**Фрагмент документа**
Видимо, именно тогда каким-то шестым чувством я понял, что рисование – моя любовь. Я и сейчас так думаю: вот отними у меня краски и холст – умру! Я жить без этого не могу. Поэтому дальше, когда подрос, была изостудия, потом художественная школа в Ишиме, Тюменской области, куда мы переехали из Краснодарского края. Никто меня в эту школу не тащил, я сам ее нашел. Но сложность с поступлением была в том, что, во-первых, была уже середина учебного года, а во-вторых, я был в восьмом классе, а поступать надо было еще два года назад, в шестом. Но меня взяли! Оказалось, что дочь директора школы была моим преподавателем в изостудии. Она приходила домой и рассказывала о «талантливом мальчике» Сереже Жилине.  Учителем моим был Григорий Иванович Шарапов. Учитель по духу, и я вспоминаю о нем до сих пор добрым словом. Школу я окончил экстерном.

Отец мой был своего рода Кулибиным, с золотыми руками и головой. Он построил свой дом на берегу реки и в этом доме для меня отвел комнату окнами на восток. Это я оценил, уже будучи взрослым. Солнышко меня будило ежедневно, заглядывая в окно, откуда была видна излучина реки, бережок и отражение от воды играло в стеклах окна. Я получал двойной «солнечный удар», заряжаясь его энергией, бодростью и свежестью. Это ж как надо было просчитать, продумать архитектурно, чтобы комната ребенка глядела именно на восход солнца! Я считаю это гениальным ходом.

Окончив школу, я поступил в Омский технологический институт на художественное отделение по специальности «художественное оформление и моделирование изделий текстильной и легкой промышленности», а проще говоря, на художника-модельера. Институт был молодой, я поступал туда вторым набором.

**Требования**
[a] Верните дословно часть фрагмента документа, начиная со слов «Отец мой был» и заканчивая словами «это гениальным ходом.».
[b] Ответьте, пожалуйста, на вопросы по фрагменту документа:
(i) В каком городе находилась художественная школа?
(ii) На какую сторону света выходили окна комнаты, которую отец отвел рассказчику?
(iii) В какой институт поступил рассказчик после окончания школы?

**Список записей**
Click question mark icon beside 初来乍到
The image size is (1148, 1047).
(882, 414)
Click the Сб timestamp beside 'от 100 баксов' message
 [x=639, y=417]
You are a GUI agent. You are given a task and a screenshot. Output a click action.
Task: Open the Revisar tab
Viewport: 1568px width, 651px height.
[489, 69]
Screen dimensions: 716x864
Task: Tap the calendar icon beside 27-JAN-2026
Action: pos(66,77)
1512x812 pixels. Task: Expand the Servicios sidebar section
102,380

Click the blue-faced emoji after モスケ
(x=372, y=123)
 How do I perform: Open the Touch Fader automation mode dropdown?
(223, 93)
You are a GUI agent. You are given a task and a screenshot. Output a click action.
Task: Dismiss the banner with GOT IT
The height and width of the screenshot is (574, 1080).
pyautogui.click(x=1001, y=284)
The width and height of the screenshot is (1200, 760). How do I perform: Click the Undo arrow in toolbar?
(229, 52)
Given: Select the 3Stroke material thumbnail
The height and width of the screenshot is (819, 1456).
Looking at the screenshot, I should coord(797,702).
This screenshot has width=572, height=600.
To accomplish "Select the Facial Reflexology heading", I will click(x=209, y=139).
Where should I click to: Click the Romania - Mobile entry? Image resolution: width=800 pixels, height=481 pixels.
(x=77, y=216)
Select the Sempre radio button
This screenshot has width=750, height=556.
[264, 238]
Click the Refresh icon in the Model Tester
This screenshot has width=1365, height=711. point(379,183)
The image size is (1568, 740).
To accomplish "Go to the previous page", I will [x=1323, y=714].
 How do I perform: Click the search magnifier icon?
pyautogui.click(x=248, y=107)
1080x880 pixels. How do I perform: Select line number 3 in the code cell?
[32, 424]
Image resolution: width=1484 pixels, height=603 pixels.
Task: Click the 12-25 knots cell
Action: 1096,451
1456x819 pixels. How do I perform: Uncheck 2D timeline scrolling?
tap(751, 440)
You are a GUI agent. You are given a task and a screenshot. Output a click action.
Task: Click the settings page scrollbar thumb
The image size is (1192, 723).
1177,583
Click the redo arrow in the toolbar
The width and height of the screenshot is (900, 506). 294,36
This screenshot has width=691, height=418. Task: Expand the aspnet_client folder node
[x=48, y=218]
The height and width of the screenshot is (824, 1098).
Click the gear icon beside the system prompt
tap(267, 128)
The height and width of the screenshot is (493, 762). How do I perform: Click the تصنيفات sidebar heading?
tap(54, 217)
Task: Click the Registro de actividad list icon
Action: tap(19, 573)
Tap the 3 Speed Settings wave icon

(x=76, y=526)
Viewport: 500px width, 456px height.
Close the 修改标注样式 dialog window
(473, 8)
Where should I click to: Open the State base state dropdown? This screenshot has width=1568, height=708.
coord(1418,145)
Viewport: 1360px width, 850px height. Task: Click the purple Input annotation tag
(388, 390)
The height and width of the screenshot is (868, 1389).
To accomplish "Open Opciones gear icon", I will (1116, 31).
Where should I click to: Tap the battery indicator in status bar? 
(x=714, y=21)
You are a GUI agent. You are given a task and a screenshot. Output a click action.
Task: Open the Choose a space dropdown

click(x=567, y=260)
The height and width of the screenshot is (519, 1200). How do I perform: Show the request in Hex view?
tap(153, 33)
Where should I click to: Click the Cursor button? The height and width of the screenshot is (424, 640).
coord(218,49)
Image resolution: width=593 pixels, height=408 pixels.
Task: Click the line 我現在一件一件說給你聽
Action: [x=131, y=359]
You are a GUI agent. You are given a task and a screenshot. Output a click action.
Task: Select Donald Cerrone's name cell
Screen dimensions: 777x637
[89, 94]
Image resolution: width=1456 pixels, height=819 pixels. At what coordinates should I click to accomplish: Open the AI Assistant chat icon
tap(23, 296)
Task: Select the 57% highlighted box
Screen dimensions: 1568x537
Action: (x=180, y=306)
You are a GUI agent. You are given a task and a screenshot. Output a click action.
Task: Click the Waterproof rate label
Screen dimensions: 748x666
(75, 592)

**Ответы по заданиям**
[a]
Отец мой был своего рода Кулибиным, с золотыми руками и головой. Он построил свой дом на берегу реки и в этом доме для меня отвел комнату окнами на восток. Это я оценил, уже будучи взрослым. Солнышко меня будило ежедневно, заглядывая в окно, откуда была видна излучина реки, бережок и отражение от воды играло в стеклах окна. Я получал двойной «солнечный удар», заряжаясь его энергией, бодростью и свежестью. Это ж как надо было просчитать, продумать архитектурно, чтобы комната ребенка глядела именно на восход солнца! Я считаю это гениальным ходом.

[b]
(i) В Ишиме, Тюменской области.
(ii) На восток.
(iii) В Омский технологический институт, на художественное отделение.